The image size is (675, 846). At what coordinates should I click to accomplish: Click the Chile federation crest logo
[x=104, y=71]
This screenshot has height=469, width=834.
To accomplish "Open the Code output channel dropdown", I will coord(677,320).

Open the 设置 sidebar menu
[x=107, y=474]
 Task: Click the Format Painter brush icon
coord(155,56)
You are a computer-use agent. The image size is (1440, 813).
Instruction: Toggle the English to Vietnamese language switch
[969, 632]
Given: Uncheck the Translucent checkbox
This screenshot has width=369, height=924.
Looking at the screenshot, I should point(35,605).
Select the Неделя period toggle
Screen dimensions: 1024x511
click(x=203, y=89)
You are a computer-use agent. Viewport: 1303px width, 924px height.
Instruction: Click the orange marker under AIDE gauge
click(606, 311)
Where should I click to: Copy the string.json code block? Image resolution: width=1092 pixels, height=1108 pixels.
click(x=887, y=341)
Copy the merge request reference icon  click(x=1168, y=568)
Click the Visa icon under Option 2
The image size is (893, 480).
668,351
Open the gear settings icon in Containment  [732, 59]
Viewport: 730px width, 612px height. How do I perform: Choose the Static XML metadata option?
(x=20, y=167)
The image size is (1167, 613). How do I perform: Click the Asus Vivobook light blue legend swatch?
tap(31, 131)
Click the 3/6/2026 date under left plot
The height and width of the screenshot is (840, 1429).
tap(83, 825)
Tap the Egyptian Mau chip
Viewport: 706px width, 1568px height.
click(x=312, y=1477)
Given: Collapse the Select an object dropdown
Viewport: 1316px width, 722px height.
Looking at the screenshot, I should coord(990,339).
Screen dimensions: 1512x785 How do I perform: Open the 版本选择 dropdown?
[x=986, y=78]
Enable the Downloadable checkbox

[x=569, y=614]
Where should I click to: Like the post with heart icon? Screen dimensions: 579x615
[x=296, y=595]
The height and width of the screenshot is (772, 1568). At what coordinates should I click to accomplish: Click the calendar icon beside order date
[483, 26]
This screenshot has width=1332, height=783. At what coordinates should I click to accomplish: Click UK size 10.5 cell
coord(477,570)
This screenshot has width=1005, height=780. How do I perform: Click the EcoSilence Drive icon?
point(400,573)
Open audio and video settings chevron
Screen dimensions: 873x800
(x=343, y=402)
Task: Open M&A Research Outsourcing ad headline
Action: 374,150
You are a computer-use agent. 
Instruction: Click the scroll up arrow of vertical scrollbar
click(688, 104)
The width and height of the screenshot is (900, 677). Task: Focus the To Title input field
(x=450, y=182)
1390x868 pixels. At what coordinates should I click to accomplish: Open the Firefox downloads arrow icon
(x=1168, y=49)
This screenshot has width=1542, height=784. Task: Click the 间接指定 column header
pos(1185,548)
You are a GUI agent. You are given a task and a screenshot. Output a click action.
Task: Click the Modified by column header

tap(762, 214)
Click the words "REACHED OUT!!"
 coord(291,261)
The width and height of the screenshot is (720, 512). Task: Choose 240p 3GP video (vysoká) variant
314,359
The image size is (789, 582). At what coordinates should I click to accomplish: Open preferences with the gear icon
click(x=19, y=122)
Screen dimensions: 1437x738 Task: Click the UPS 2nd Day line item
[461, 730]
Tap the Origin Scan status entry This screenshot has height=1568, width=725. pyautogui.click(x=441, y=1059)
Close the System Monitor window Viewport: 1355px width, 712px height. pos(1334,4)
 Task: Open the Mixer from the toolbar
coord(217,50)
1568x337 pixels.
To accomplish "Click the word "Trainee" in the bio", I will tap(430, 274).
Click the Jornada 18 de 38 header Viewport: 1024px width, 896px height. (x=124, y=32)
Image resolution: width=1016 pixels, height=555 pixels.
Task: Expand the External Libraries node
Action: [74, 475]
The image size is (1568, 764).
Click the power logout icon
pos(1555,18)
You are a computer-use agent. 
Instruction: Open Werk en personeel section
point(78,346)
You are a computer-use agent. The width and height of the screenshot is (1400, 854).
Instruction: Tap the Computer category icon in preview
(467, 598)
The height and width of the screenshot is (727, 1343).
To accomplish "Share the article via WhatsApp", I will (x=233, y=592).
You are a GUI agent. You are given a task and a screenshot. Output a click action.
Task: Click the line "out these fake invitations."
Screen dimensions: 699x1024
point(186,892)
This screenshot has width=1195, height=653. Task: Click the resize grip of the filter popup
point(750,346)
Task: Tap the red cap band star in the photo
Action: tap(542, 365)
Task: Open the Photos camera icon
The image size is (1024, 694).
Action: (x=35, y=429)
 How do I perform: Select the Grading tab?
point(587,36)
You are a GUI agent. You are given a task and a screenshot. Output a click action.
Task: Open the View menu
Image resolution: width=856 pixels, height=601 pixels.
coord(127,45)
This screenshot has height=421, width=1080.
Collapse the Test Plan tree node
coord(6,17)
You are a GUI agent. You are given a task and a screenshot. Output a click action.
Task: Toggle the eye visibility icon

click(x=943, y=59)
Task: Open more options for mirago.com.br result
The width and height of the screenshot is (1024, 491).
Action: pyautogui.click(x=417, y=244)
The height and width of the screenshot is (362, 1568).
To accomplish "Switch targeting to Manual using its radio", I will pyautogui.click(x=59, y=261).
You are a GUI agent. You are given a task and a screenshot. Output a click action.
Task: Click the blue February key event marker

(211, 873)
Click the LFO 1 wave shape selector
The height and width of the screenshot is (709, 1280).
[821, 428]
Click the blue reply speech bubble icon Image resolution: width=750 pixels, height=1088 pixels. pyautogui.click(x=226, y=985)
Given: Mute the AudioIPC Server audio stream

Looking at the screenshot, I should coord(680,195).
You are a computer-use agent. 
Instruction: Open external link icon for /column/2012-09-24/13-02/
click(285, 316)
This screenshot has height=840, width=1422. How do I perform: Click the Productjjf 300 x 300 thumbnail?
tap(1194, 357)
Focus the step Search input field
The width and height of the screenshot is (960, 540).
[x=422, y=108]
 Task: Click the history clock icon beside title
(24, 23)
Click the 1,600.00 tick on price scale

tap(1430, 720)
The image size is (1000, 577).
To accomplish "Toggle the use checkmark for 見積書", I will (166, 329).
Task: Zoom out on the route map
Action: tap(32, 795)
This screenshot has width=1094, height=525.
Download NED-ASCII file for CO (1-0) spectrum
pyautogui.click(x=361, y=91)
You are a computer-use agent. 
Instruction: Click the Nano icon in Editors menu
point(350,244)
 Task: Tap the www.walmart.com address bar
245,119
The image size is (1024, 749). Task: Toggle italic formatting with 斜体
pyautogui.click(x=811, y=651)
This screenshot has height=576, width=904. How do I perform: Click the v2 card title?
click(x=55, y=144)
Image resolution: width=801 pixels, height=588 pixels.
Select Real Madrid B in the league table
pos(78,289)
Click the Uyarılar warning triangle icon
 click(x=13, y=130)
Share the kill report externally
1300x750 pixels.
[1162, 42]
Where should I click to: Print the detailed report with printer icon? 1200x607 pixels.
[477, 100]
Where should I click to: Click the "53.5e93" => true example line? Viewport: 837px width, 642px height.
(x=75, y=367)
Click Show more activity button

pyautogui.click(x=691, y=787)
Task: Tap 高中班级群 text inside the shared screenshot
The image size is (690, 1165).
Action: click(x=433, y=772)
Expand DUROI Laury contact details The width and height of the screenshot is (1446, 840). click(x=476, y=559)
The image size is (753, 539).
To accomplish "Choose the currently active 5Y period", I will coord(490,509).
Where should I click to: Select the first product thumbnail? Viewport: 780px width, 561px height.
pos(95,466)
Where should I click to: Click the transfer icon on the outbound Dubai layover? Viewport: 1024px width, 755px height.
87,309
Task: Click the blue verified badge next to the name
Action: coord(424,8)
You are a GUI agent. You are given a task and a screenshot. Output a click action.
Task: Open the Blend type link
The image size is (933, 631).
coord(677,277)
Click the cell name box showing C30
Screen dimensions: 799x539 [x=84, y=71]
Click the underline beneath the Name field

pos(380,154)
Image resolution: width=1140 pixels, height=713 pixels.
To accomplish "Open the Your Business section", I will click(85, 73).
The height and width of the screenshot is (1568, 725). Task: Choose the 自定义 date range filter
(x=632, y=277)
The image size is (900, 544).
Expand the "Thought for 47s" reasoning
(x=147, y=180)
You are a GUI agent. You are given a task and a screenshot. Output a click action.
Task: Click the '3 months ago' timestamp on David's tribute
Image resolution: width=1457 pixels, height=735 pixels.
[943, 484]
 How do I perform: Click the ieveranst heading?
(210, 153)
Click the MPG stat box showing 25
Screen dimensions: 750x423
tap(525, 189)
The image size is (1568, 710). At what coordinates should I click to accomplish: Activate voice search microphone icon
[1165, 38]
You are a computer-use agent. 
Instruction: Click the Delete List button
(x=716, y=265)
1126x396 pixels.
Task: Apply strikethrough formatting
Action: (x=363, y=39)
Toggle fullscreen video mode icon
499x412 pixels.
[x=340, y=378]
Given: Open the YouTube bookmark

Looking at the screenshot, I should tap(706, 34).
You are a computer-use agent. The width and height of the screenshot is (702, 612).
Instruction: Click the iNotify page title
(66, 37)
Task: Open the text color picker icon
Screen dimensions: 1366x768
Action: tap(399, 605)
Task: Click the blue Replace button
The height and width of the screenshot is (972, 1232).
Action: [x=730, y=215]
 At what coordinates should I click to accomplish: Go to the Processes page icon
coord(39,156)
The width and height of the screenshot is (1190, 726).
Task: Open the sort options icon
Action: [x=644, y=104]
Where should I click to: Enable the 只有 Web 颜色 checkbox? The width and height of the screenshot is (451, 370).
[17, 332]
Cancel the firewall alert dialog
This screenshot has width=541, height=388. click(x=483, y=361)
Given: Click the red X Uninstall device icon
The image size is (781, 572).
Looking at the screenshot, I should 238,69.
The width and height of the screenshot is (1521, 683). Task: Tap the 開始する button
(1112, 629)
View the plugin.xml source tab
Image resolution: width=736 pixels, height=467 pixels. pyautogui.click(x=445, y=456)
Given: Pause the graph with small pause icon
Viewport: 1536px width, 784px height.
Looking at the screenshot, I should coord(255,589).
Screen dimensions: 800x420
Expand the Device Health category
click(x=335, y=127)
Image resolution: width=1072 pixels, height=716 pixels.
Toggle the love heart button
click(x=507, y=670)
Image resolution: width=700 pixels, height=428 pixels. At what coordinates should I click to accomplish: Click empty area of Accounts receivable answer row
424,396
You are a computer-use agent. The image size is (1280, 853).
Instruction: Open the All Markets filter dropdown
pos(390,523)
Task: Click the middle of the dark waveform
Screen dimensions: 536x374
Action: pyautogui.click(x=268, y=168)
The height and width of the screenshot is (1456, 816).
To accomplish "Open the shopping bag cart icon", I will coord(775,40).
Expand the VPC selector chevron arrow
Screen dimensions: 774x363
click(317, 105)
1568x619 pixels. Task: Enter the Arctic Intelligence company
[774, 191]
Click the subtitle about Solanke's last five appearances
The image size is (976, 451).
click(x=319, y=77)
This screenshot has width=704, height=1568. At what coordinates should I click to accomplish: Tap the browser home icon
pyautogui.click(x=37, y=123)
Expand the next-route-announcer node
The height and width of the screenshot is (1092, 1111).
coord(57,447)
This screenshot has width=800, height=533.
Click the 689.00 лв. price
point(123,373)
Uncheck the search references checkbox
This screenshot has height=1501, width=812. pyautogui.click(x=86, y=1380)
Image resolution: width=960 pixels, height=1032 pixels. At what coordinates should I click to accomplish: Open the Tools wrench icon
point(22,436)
-*-*-
Going through the records above, state how many lines carry "chevron", with no other text.

§ TASK RESPONSE
2